Nitesh V. Chawla NITESH.CHAWLA@CIBC.CA
Grigoris Karakoulas GRIGORIS.KARAKOULAS@CIBC.CA
Danny Roobaert DANNY.ROOBAERT@CIBC.CA
Customer Behavior Analytics
Canadian Imperial Bank of Commerce
Toronto, Ontario M6S 5A6
Canada
The purpose of this paper is to provide insight on the performance of
different feature selection techniques and learning algorithms that we
used on the five datasets of the competition. As part of our participation
(CBAgroup) we considered filtering and wrapper feature selection techniques,
combined with different learning algorithms. In terms of feature selection
techniques, we used information gain, Relief-f, linear SVM together with
forward selection and a genetic algorithm. In terms of inductive learning
techniques we used a proprietary Bayesian learning algorithm as well as
different types of hyperparameter-tuning algorithms for (standard and Bayesian)
SVMs with linear and RBF kernel. We provide an evaluation of these techniques
on the datasets.
By examining the properties of the data, i.e. feature and class distributions,
and the models learned we try to answer: (i) why certain feature selection
techniques performed better than others; (ii) why in a couple of datasets
SVM performed better when using a selected feature subset than using the
entire feature set; (iii) why in the case of Dorothea, the only significantly-imbalanced
dataset amongst the five, we improved performance when we applied SMOTE,
an ensemble technique for handling imbalanced data.

__________

■ EXERCISE
Please write out the part of the feature selection abstract starting with "SVMs with linear" and going on through "handling imbalanced data.", word for word. The data after this point comes from a different source.

__________

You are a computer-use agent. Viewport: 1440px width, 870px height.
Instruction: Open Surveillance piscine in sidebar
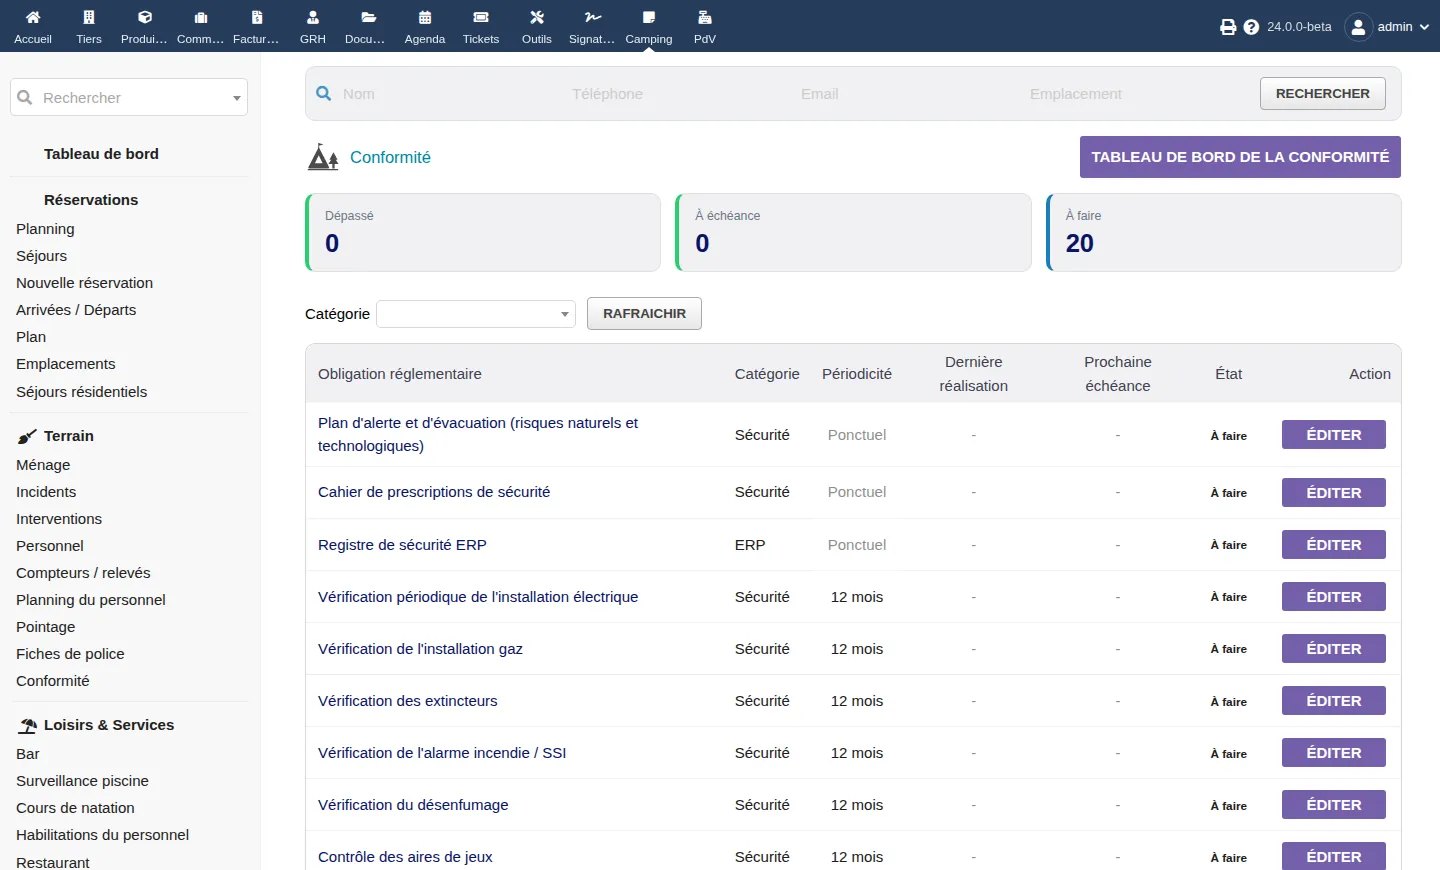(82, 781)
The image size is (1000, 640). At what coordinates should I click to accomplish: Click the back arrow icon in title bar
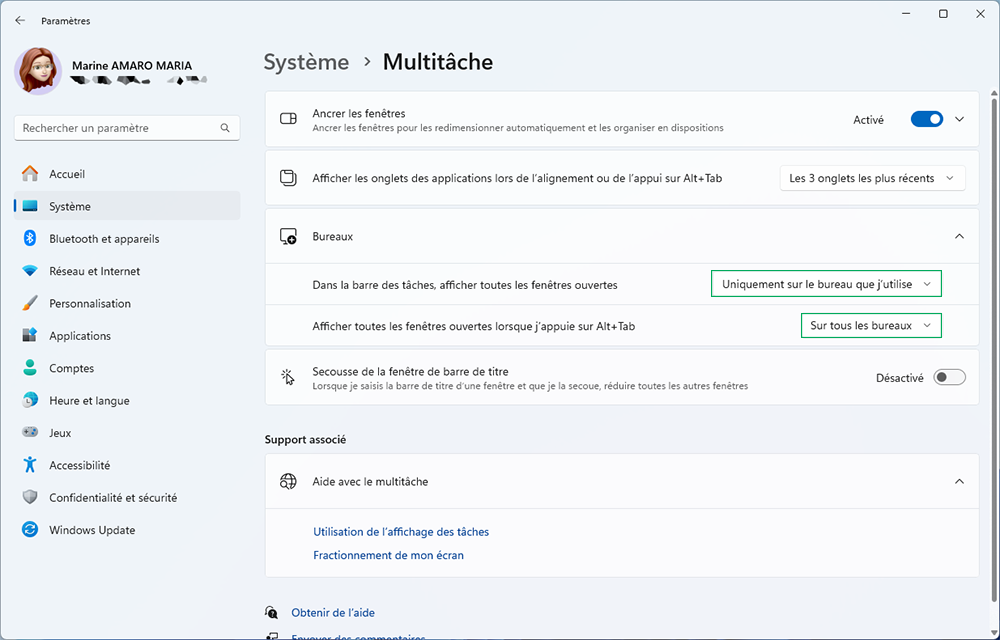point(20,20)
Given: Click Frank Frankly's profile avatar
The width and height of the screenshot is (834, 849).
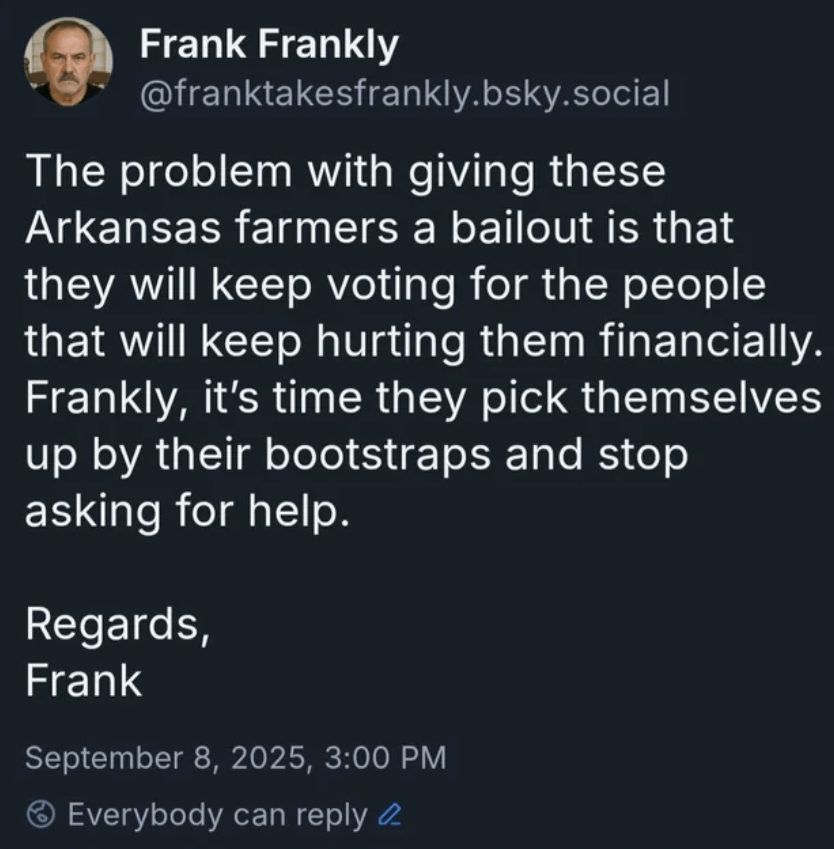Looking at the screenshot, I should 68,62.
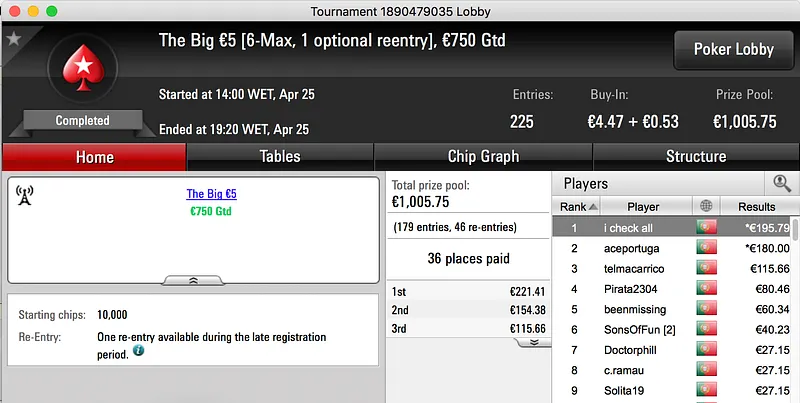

__________

■ TASK RESULT
SVMs with linear and RBF kernel. We provide an evaluation of these techniques
on the datasets.
By examining the properties of the data, i.e. feature and class distributions,
and the models learned we try to answer: (i) why certain feature selection
techniques performed better than others; (ii) why in a couple of datasets
SVM performed better when using a selected feature subset than using the
entire feature set; (iii) why in the case of Dorothea, the only significantly-imbalanced
dataset amongst the five, we improved performance when we applied SMOTE,
an ensemble technique for handling imbalanced data.